Meanwhile, the ongoing saga of the President's Bulge offers some disturbing insights into the sad state of the Fourth Estate in America.

Let's start with CNN.

This once daring and innovative all-news television network, after falling into the hands of Time-Warner and particularly of late, has become so frightened by the marketing success of Fox News that it has virtually become a clone of Rupert Murdoch's semi-official Bush propaganda network. This became apparent to me when I was living in Taiwan last spring. The CNN International edition I watched in Kaohsiung was showing graphic reports of slain civilian victims of U.S. bombs in Iraq, and of dead and wounded American troops--images that my friends back home in the U.S. weren't seeing.

Obviously, CNN had the tape and felt it was newsworthy, or they wouldn't have been showing such scenes abroad, but they were hiding it all from the viewers at home.

In my personal case, I received a call last Wednesday from CNN International, which wanted to interview me for a program to be broadcast globally discussing the scandal of the bulge on President Bush's back in the debates. A limo was dispatched to my house to deliver me to a studio in Philadelphia, where my portion of an interview was uplinked to the CNN satellite.

No CNN viewer in the U.S. caught this interview. Only viewers in the rest of the world.

Here in the U.S., the only news program that bothered to interview me on this story for national TV was MSNBC, which did a short Q&A at noon on Wednesday.

Since writing my initial expose in Salon magazine, I was deluged with requests for interviews by local station news programs and talk show hosts, all of whom gave the story serious coverage. But no calls from national radio news programs--not even NPR, which never did a piece, only a commentary a week late on its On the Media program.

On the big TV networks, the story was handled as comic relief.
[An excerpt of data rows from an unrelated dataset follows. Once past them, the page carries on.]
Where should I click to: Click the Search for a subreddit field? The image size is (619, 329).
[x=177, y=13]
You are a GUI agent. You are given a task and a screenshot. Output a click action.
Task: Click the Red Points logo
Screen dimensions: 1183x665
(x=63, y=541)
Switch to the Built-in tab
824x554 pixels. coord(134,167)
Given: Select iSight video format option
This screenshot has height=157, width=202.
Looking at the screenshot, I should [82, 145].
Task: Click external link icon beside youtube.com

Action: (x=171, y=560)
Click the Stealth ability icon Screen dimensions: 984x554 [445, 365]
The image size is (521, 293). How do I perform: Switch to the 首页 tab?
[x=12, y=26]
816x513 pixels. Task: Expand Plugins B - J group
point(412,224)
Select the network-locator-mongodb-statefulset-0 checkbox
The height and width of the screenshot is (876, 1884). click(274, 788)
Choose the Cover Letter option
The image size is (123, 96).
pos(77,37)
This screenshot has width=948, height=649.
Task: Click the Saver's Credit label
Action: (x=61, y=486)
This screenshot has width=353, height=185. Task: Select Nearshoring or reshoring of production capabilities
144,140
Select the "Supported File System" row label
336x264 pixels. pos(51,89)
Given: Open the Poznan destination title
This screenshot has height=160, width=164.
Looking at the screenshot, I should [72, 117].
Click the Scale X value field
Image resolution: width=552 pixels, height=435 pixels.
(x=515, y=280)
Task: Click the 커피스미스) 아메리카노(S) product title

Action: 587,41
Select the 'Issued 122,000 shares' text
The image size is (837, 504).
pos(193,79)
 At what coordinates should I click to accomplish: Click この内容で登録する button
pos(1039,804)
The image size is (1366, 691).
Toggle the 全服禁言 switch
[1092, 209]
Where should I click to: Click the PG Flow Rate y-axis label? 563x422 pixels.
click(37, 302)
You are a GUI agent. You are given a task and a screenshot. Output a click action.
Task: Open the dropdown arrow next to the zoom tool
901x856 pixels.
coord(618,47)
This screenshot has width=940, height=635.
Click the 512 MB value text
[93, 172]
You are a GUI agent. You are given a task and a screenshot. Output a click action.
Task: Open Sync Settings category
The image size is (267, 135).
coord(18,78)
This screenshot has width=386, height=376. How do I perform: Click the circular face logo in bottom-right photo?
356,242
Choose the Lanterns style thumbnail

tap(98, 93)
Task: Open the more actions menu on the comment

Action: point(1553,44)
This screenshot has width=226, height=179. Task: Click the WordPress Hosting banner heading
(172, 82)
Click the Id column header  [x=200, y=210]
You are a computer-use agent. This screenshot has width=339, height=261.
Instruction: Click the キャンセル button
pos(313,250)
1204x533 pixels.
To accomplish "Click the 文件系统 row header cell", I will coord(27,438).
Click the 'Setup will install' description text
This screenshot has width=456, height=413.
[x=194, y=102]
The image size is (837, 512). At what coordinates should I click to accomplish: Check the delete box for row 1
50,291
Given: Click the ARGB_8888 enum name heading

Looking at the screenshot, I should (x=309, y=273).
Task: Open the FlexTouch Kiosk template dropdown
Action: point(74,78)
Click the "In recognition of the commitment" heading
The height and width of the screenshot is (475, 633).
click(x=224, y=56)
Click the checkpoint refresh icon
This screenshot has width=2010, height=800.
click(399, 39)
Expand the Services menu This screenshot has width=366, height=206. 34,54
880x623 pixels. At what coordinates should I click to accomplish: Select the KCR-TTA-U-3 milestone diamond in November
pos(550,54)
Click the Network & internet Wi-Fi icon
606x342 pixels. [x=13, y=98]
It made Letterman, Leno and Comedy Central, but not the news programs--though they are the ones with the video archives which reporters should be combing for more evidence of Bush's high-tech speaking aids. If they bothered to do such digging, they'd find, as I have, that Bush also had that peculiar bulge on his back on other important occasions, as when he went to answer questions from the 9/11 Commission. Would Americans want to know about that? I should think they would.

The New York Times and the Washington Post both did quick stories on the bulge after the story first appeared in Salon magazine, but both have since dropped the matter, at least as far as its being a hard news story, never having made more than a few perfunctory phone calls (The Times did run a White House Letter today by one of their Washington correspondents describing the bulge as having become an "objective correlative" that raises many wider political issues among voters). Despite receiving ridiculous responses and non-responses from the White House and the Bush Campaign, both papers have obviously decided not to assign investigative reporters to the case, preferring to let the story wither away.

Here in Philadelphia, things have been even more lethargic. My own hometown paper, the once proudly investigative Philadelphia Inquirer, gave the issue of the presidential bulge a wire-service paragraph, and didn't bother to have anyone contact the local investigative reporter who had broken the story. Nor did Philadelphia's local radio talk show hosts consider interviewing me about the Salon story, though stations, both NPR affiliated and commercial, were calling last week from all over the country.

What is one to make of this lack of reportorial curiousity about evidence of a massive fraud--possible cheating by the president on three nationally televised campaign debates--on the part of the national media?

If it were just a matter of lousy news judgement, it would be bad enough, but the fact that both the Times and the Post saw the need to publish serious stories about the matter the day the story broke, and that CNN saw it as important enough to air on CNN International, shows that something worse is going on--the deliberate deep-sixing of a story embarrassing to the president.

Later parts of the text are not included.